L'evoluzione delle 500 e 250 da Gran Premio

La straordinaria epopea dei motori a due tempi: l’evoluzione delle 500 e delle 250 da gran premio ha portato a prestazioni straordinarie. (Quinta parte)
17 ottobre 2021

Quella dei motori a due tempi da Gran Premio di 500 cm3 nel periodo tra la metà degli anni Settanta e l’inizio del decennio successivo è una storia molto significativa dal punto di vista tecnico.

La Yamaha a quattro cilindri in linea che nel 1975 è stata la prima moto a due tempi a conquistare il mondiale nella classe regina aveva l’aspirazione controllata da valvole a lamelle con petali in acciaio, di dimensioni piuttosto ridotte e dalla considerevole rigidezza. Ciò comportava una perdita di carico tutt’altro che trascurabile.
La potenza pare fosse leggermente superiore a 95 cavalli. La versione del motore con ammissione controllata dal pistone era più potente ma meno trattabile.

I due mondiali successivi sono stati conquistati dalla Suzuki con quattro cilindri in quadrato e aspirazione a disco rotante, che aveva nella elevata potenza il suo punto di forza. Nel 1976 erogava circa 110 CV a 11000 giri/min e l’anno successivo circa 118 CV.

######

▸ **Consegna**:
Stabilisci se le affermazioni seguenti concordano con il brano sui motori a due tempi da Gran Premio. Rispondi sì o no a ciascuna e cita alla lettera le parole del brano che lo decidono.
1. Nella Yamaha che vinse il mondiale nel 1975 l'aspirazione era controllata da valvole a lamelle.
2. La versione del motore Yamaha con ammissione controllata dal pistone era meno potente.
3. Nel 1976 la Suzuki erogava circa 118 CV.

######

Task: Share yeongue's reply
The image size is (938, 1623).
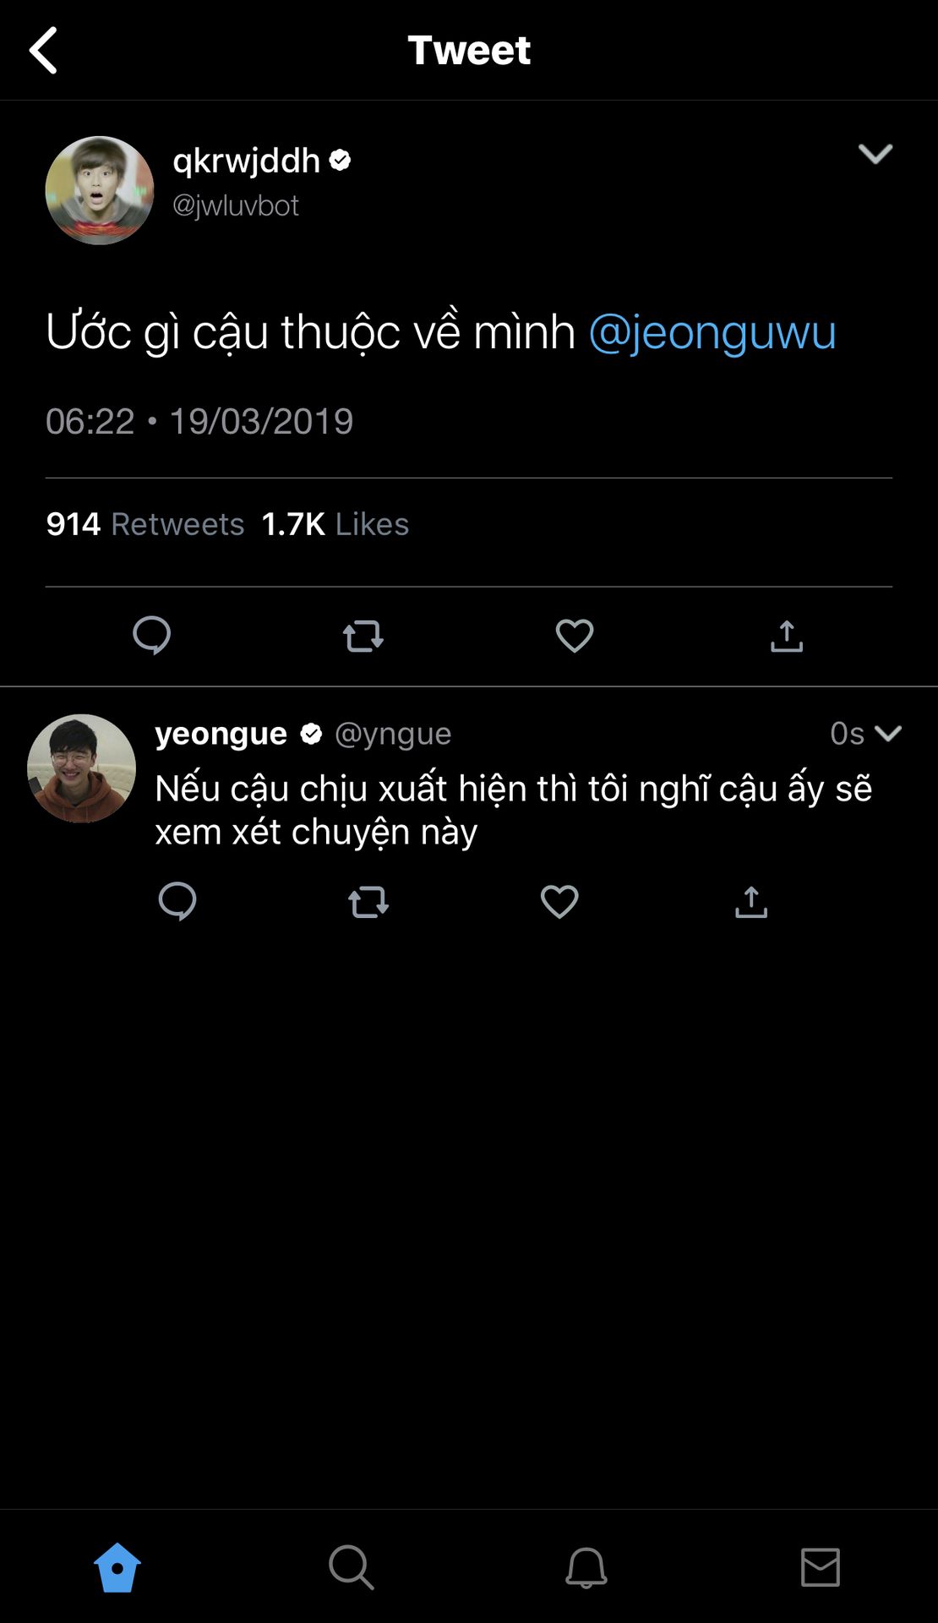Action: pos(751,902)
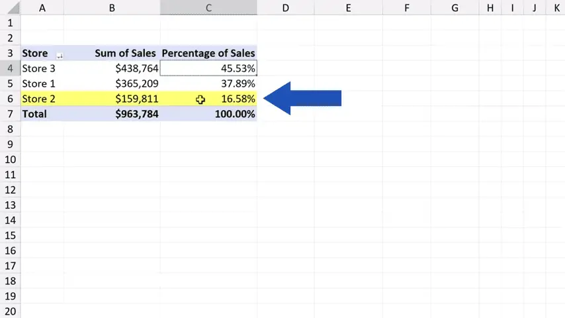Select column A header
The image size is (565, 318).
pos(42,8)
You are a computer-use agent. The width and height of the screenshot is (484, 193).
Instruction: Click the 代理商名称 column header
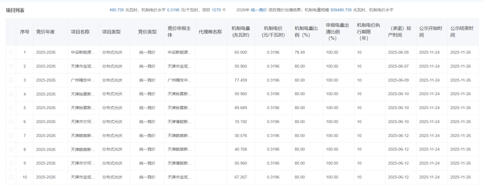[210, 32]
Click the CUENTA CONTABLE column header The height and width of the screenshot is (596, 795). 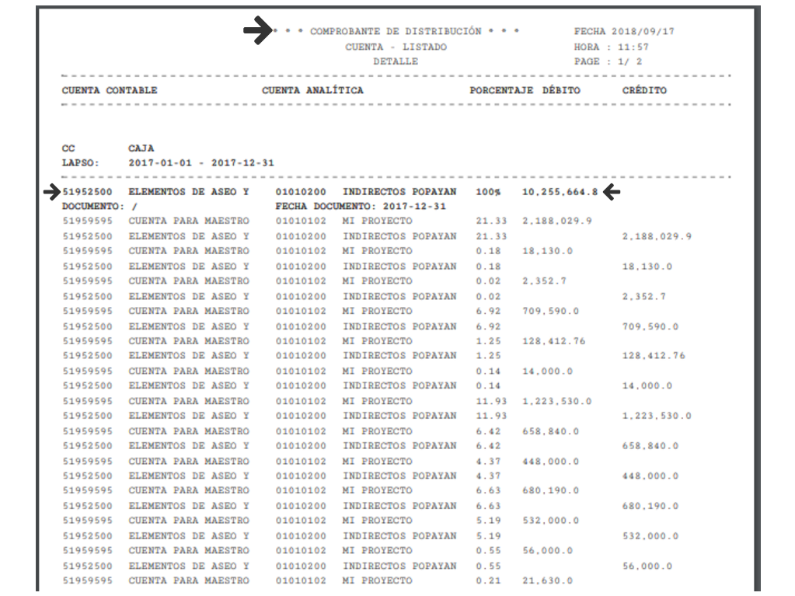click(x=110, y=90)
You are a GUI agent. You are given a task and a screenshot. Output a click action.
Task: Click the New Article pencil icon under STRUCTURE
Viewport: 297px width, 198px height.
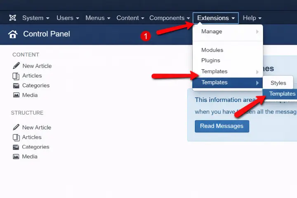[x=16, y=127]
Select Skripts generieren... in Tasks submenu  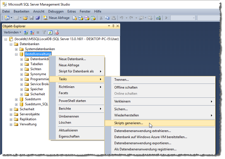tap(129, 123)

######

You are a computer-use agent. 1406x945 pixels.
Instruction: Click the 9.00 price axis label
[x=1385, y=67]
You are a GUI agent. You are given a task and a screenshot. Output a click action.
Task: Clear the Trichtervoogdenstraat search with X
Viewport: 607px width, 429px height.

######

▸ **Risultato**:
1. Sì: «aveva l’aspirazione controllata da valvole a lamelle con petali in acciaio»
2. No: «era più potente ma meno trattabile»
3. No: «Nel 1976 erogava circa 110 CV a 11000 giri/min»